[Recorded data]
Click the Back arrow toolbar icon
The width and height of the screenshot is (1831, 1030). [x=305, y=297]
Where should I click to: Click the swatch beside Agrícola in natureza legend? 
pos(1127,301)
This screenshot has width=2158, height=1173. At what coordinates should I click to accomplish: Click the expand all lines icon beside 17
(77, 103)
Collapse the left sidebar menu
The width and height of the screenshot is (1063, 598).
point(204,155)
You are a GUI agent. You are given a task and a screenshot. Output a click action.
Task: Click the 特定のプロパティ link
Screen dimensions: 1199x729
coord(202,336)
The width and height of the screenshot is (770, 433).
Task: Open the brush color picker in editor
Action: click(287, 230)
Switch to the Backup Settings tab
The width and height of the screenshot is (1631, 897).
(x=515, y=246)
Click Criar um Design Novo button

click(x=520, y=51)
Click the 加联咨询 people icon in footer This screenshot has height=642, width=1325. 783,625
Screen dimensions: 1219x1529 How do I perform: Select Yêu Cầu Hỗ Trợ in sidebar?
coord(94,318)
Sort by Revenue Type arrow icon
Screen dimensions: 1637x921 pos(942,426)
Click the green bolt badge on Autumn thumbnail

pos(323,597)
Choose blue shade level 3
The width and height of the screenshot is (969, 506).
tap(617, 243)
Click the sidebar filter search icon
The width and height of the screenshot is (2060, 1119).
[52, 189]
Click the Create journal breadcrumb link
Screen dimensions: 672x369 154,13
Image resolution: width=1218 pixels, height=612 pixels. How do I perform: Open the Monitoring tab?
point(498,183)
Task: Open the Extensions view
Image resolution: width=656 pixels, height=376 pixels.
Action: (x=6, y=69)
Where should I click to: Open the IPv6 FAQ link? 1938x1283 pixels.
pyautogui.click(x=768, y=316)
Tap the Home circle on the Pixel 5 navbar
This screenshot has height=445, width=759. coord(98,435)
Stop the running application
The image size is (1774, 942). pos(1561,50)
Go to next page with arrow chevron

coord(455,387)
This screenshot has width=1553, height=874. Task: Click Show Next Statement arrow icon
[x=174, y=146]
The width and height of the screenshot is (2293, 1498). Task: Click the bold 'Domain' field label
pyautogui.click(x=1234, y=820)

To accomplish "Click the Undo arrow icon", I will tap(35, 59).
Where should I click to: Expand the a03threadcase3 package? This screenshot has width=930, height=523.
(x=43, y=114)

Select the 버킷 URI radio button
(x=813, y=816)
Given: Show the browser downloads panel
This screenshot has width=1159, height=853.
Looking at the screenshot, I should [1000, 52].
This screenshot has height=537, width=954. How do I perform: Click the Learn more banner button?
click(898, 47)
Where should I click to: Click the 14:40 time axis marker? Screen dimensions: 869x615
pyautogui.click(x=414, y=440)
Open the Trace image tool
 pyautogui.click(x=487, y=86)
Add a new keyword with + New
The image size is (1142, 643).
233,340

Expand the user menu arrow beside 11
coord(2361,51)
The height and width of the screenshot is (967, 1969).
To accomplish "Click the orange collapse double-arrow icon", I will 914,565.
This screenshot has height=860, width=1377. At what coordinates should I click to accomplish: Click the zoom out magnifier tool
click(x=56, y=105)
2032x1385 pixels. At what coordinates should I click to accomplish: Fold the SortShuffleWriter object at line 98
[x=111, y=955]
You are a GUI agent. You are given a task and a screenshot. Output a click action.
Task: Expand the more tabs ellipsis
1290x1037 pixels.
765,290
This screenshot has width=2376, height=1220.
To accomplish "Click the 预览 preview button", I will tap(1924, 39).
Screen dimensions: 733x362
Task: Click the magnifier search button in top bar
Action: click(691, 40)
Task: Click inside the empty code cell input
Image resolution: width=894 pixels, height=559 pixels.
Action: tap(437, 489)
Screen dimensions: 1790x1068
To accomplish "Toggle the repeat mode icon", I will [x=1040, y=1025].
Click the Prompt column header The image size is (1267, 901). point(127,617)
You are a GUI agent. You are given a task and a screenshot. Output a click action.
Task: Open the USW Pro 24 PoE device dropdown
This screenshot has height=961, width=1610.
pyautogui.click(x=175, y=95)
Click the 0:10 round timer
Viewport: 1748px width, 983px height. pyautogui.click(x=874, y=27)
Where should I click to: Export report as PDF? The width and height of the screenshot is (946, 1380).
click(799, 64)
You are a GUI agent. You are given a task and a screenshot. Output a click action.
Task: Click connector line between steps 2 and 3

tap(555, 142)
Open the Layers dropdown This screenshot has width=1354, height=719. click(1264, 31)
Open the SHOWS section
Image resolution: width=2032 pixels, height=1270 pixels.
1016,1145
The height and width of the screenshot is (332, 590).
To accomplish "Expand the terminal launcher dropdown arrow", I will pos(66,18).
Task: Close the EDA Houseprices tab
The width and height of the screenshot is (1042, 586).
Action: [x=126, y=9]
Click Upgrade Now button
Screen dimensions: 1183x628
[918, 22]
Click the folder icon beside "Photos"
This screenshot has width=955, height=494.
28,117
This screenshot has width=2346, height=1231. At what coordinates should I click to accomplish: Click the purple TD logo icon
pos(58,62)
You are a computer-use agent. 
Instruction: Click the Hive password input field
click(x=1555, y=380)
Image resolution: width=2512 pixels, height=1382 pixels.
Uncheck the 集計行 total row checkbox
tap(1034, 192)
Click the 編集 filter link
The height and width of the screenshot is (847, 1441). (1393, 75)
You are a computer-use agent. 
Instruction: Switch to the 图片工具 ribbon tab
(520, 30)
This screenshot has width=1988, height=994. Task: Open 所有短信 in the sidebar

WORK TASK:
Starting from the line containing "This screenshot has width=2346, height=1231.", repeat each line through the end of the entries, exactly.

WRITTEN REPLY:
This screenshot has width=2346, height=1231. At what coordinates should I click to accomplish: Click the purple TD logo icon
pos(58,62)
You are a computer-use agent. 
Instruction: Click the Hive password input field
click(x=1555, y=380)
Image resolution: width=2512 pixels, height=1382 pixels.
Uncheck the 集計行 total row checkbox
tap(1034, 192)
Click the 編集 filter link
The height and width of the screenshot is (847, 1441). (1393, 75)
You are a computer-use agent. 
Instruction: Switch to the 图片工具 ribbon tab
(520, 30)
This screenshot has width=1988, height=994. Task: Open 所有短信 in the sidebar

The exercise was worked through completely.